Adicionalmente, al aumentar la producción y la exportación de energía a otros países se estrechan los lazos con dichos países aliados, minorando la influencia de adversarios, haciendo a dichos países más dependientes de EE. UU. Esto es exactamente lo que ha ocurrido con Europa al sustituir el gas ruso por gas estadounidense con motivo de la guerra de Ucrania.

El documento da por muertas las llamadas “ideologías del cambio climático y del Net Zero”. Menciona explícitamente el daño que dichas políticas han hecho a la economía europea y que, además, favorecen a los adversarios de EE. UU. Aunque no lo mencione, se refiere a China. La agenda verde como la conocemos en Europa ha muerto en EE. UU. y tendrá una enorme incidencia en la competitividad de las industrias europeas en comparación con la producción realizada en EE. UU.

La NSS pretende una reindustrialización de la economía estadounidense, con un control de las cadenas de suministro y con capacidad de producción propia. Después de décadas de globalización, habiendo externalizado la producción a países donde el coste de fabricación es sensiblemente menor, repatriar dichas producciones llevará años y supondrá, inevitablemente, un aumento de los costes de producción finales. Ello se traducirá en: un incremento de los precios de dichos productos, en una reducción de los márgenes de las empresas que los fabrican y venden o en ambas cosas a la vez. En cualquier caso, este proceso solo puede ser gradual y limitado. La autarquía es cosa del pasado y prácticamente imposible a día de hoy.

Adicionalmente, la NSS establece como un objetivo el reducir el déficit comercial americano. Para ello, se opondrá a cualquier barrera a sus exportaciones y pretenderá acabar con el dumping y las prácticas comerciales anticompetitivas. La primera medida se puede aplicar a las limitaciones de la UE a las ventas de servicios de las grandes tecnológicas americanas, y el resto de las medidas mencionadas claramente van dirigidas contra la actuación de China. La utilización de los aranceles como arma por parte de EE. UU. seguirá siendo una constante.

Como objetivo adicional de seguridad económica, se enfatiza que EE. UU. no debe ser nunca dependiente de otras potencias para componentes considerados esenciales que sean necesarios para la defensa o para la economía. Teniendo en cuenta que EE. UU. no dispone en su territorio de todos los minerales y materiales críticos necesarios, se ve en la obligación de acceder a dichos materiales en otros territorios para preservar su propia seguridad. Esto tiene especial incidencia en la visión prioritaria sobre el hemisferio occidental (entendiendo por tal todo el continente americano, incluyendo Groenlandia).

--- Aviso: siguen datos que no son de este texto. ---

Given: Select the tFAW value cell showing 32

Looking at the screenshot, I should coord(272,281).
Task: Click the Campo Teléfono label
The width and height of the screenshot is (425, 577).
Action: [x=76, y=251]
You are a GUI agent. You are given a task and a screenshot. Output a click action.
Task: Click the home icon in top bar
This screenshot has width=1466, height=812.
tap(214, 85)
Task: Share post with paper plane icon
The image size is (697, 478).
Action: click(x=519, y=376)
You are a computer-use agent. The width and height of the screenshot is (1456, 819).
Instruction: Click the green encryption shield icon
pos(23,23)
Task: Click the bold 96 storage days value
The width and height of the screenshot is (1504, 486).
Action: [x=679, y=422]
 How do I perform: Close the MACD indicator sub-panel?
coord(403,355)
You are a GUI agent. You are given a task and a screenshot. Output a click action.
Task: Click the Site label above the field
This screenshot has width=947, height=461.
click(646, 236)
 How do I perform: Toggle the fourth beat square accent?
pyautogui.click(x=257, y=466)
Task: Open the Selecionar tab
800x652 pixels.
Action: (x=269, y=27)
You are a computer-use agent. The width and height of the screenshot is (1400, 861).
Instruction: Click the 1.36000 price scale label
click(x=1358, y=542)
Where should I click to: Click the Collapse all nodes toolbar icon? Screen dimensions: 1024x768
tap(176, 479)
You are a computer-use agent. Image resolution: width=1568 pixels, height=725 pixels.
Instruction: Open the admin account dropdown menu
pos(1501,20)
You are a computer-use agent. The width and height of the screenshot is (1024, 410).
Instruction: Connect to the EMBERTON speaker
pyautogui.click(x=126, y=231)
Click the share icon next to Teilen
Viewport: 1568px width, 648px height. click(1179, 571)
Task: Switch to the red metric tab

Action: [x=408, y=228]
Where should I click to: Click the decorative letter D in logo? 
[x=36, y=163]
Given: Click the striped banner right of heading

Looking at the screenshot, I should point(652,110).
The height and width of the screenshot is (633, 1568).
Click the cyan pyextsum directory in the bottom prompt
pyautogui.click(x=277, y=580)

Las consecuencias geopolíticas, económicas y de mercados de todo lo mencionado en la NSS son enormes. De momento, aunque sea solo una anécdota, un fondo de pensiones danés ha decidido vender toda su posición en bonos del Tesoro norteamericano de 100 millones de dólares, por considerar que ya no se le puede tratar como un activo sin riesgo. Aunque la incidencia de esta decisión sea testimonial, teniendo en cuenta que los europeos tienen invertidos en bonos y acciones estadounidenses unos 8 billones de dólares, pone de manifiesto lo difícil que es mantener el equilibrio entre todos los objetivos planteados por la NSS.

La incertidumbre continuará, aunque los mercados financieros siguen anestesiados por la abundante liquidez.